Immunohistochemistry
The placenta were cut into small blocks, washed several times with phosphate buffered saline to remove excess blood, fixed for 12–16 h in neutral buffered formalin, and embedded in paraffin. Immunohistochemistry was performed using an avidinbiotin peroxidase method. Sections (5 µm) were cut from the paraffin-embedded tissue blocks and placed onto APES-coated slides. Each specimen was stained with H&E for histological analysis. Sections were stained with antibodies directed against human Foxp3 (Abcam, Cambridge, UK). Each paraffin section was deparaffinized, followed by antigen retrieval with epitope retrieval solution (10 mmol citrate buffer, pH 6.0) in a pre-heated water bath at 98°C for 10 minutes, and endogenous peroxidase was blocked by using 3% hydrogen peroxide. Subsequently, sections were incubated with the diluted (1∶200 in PBS, Biolegend, USA) biotinylated mouse antihuman FOXP3 antibody in a humidified chamber at 4°C overnight. Thereafter, the sections were incubated with streptavidin conjugated horseradish peroxidase (Zymed, USA) for 30 minutes, followed by development with 3,30-diaminobenzidine (Zymed) for 5 minutes, and counter-staining with hematoxylin. Negative control use appropriate serum for the primary antibody. Positive and negative controls were used for all immunohistochemical stains. Images were captured on a Leica DM 4000 B microscope (Solms, Germany).
Foxp3 immunostaining was scored by two independent observers without knowing the group of the section.

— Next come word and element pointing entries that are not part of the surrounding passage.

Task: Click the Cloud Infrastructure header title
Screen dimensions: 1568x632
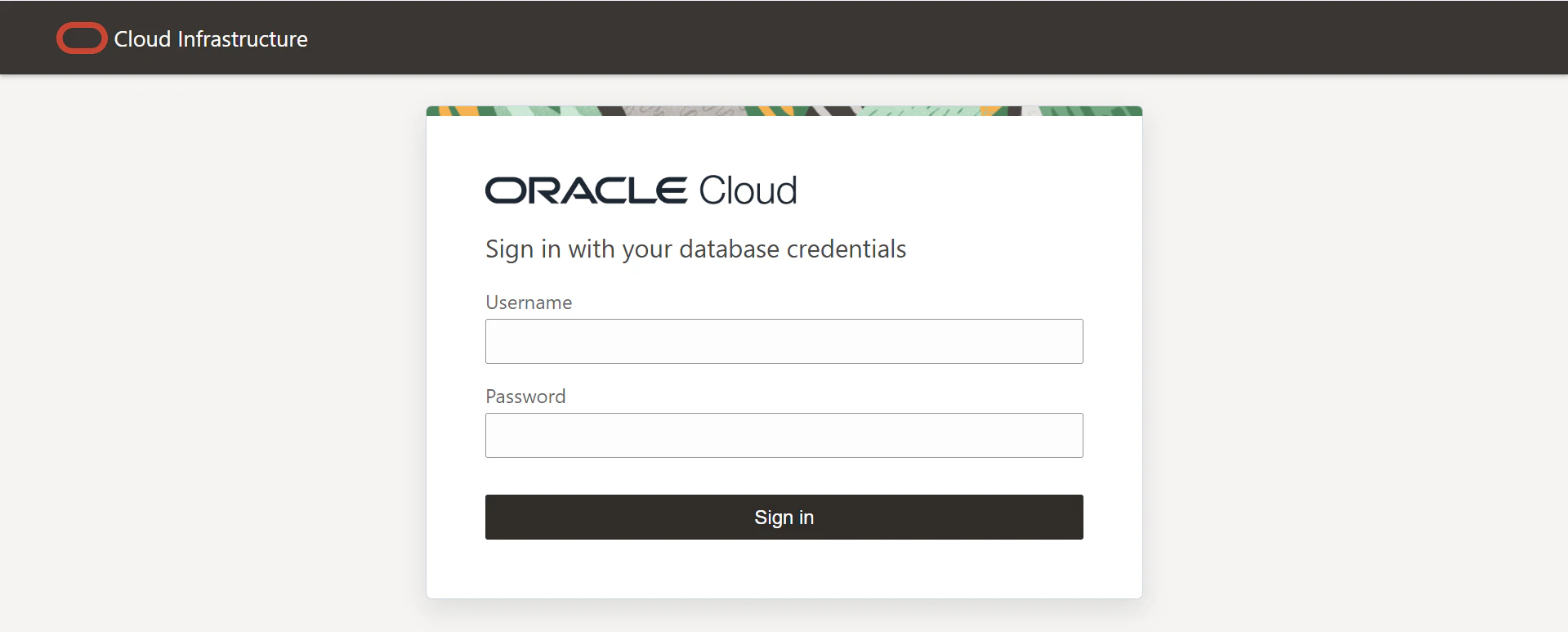Action: pos(211,39)
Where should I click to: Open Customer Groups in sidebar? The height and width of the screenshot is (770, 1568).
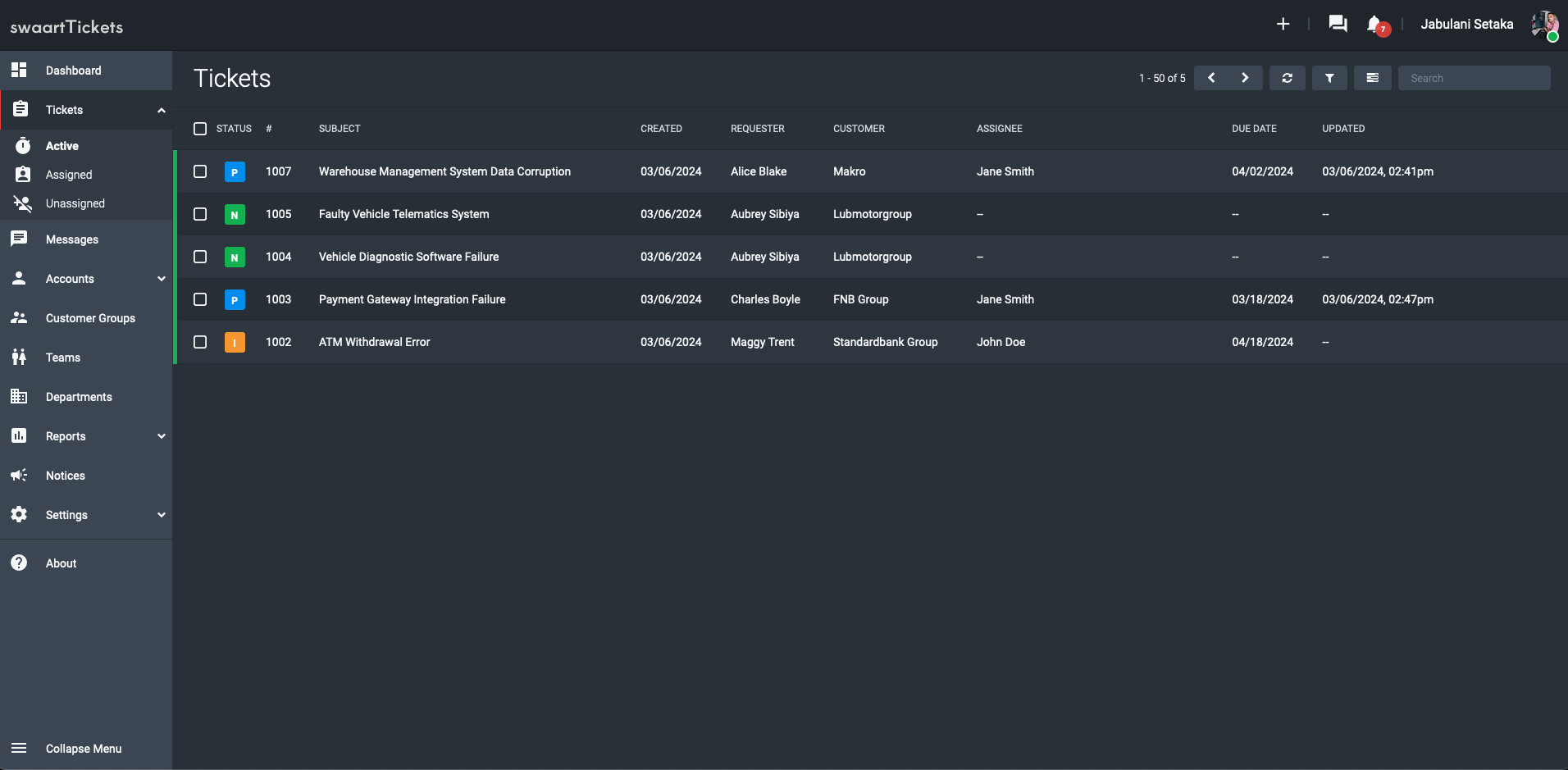(90, 318)
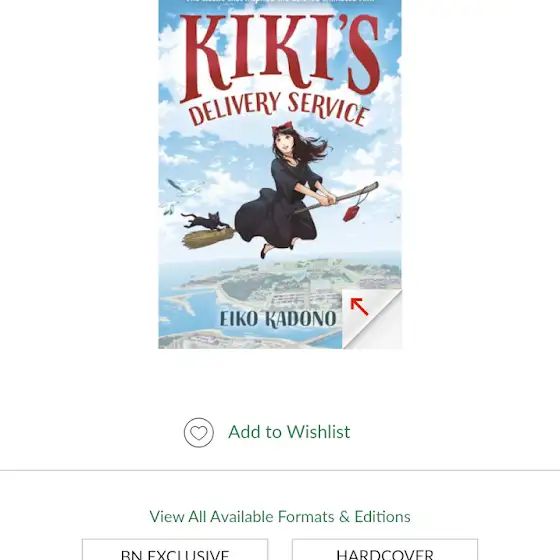Click the heart wishlist icon
Screen dimensions: 560x560
click(199, 432)
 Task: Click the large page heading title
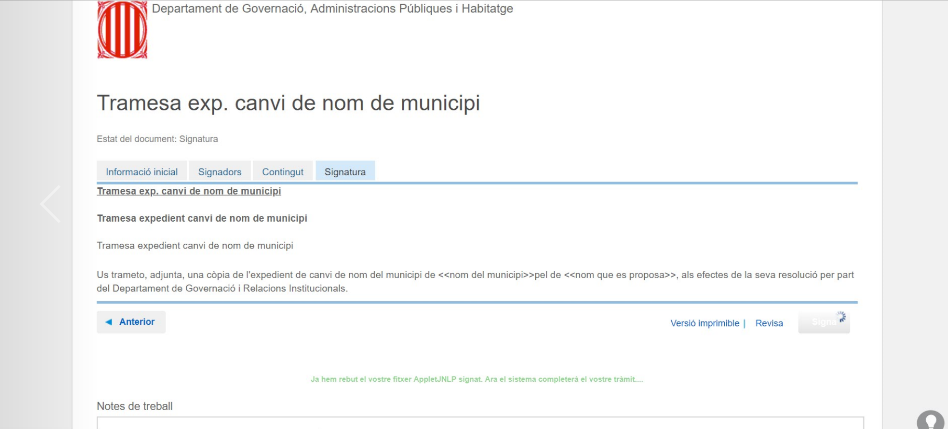pos(296,104)
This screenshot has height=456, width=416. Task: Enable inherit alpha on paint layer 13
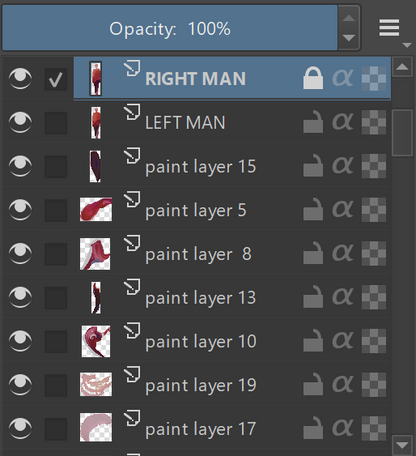343,297
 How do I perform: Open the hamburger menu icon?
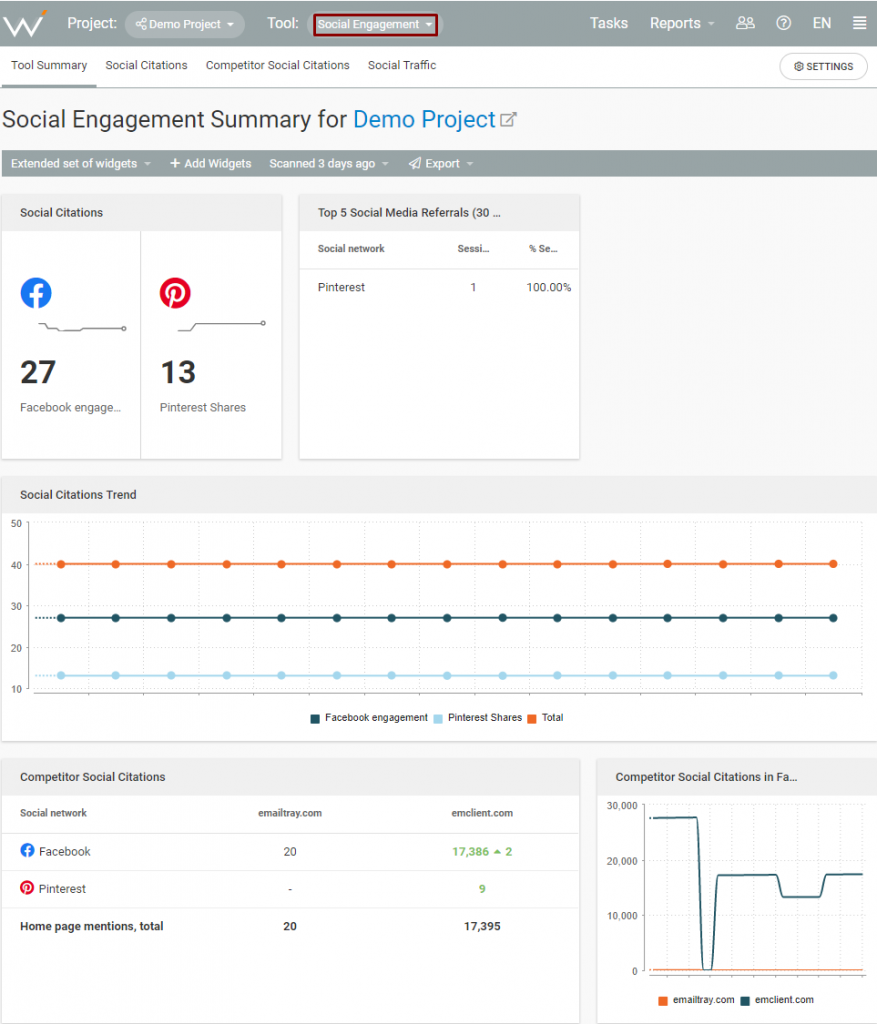pyautogui.click(x=859, y=23)
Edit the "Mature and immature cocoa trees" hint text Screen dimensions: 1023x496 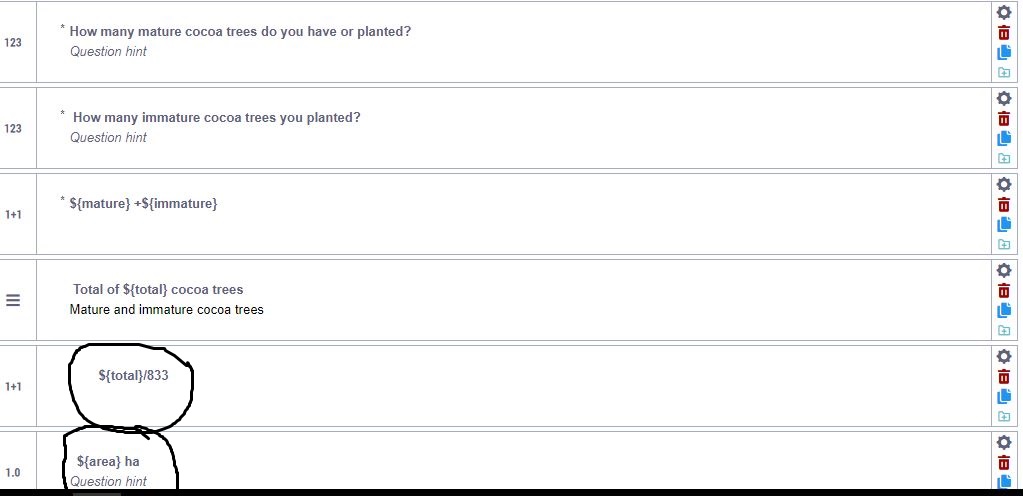(x=166, y=310)
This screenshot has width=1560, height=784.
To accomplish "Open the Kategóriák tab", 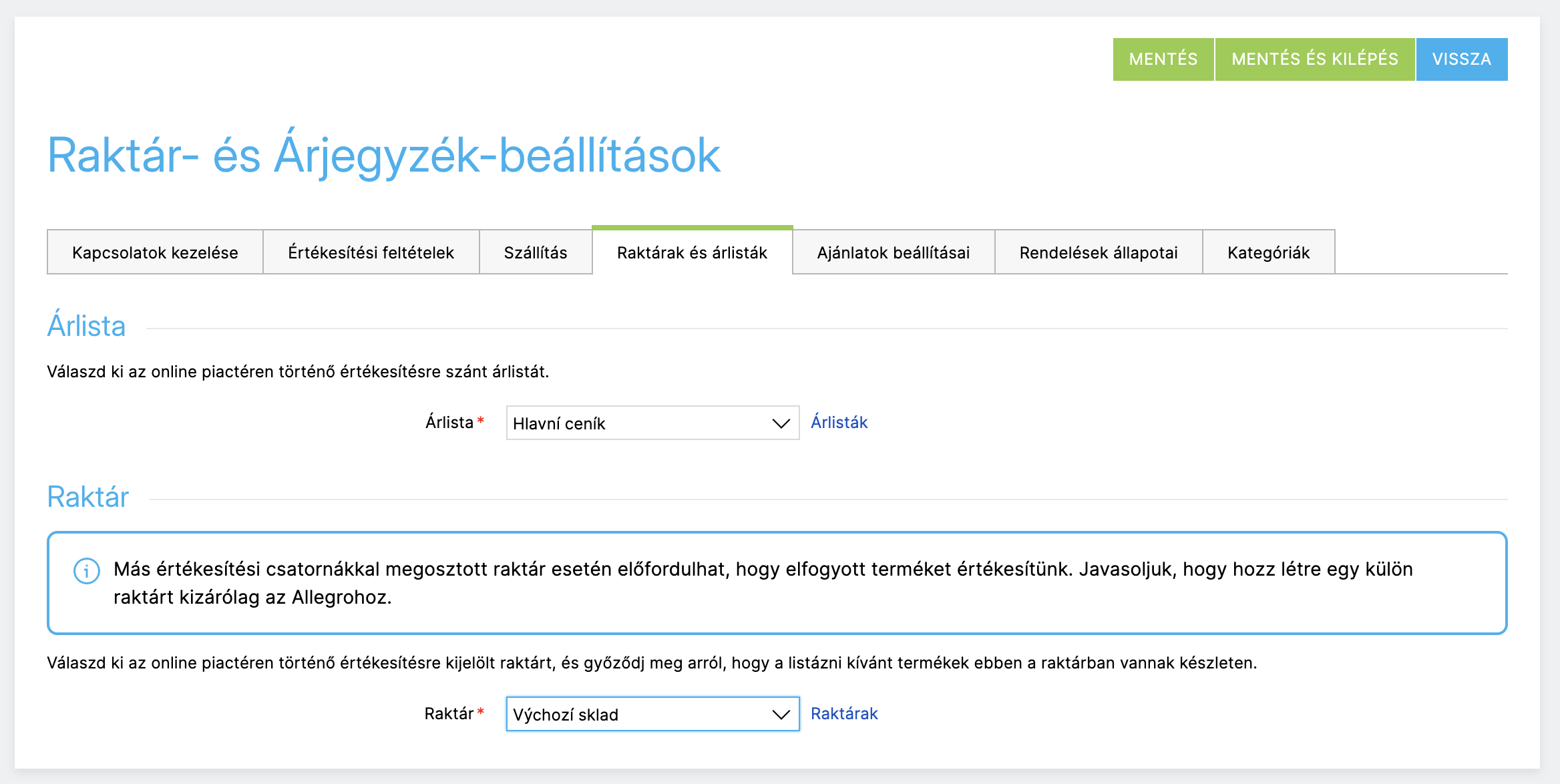I will coord(1268,252).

Ten fields per subject were semiquantitatively scored in each section as follows: 0, no staining; 1, weak staining; 2, moderate staining; and 3, strong staining [7].
Statistical Analysis
Data were expressed as the mean ± standard deviation (SD) or number (%). Clinic-pathological characteristics were compared using the Student’s t-test and Chi-square test. Genotype frequencies of the two Foxp3 polymorphisms were tested for deviation from the Hardy–Weinberg equilibrium by using Chi-square test (http://oege.org/software/hardy-weinberg.shtml). Comparison of the allele and genotyping frequencies between case and control was performed by Chi-square test. Odds ratios (OR) and 95% confidence intervals (CI) were calculated to assess the disease risk conferred by a particular genotype or allele. Multivariate logistic regression was carried out with adjustment for potential confounding covariates (maternal age, nulliparity, and gestational age at delivery week). P<0.05 was considered as statistical significance. Statistical analysis was performed using the Statistical Package for Social Sciences version 10.0 (SPSS Inc., Chicago, IL, USA).
Results
Distribution of Demographic and Clinic-pathological Characteristics
The distribution of demographic and clinic-pathological characteristics for PE and healthy controls were showed in Table 1. The median ages of healthy controls and PE women were, respectively, 28.3 (SD = 4.5) and 30.5 (SD = 3.9) years,. In PE group, the fetal birth weight was significantly lower, and the gestational age at delivery was markedly shorter, whereas proteinuria, nulliparity and blood pressure were significantly higher than that in control group.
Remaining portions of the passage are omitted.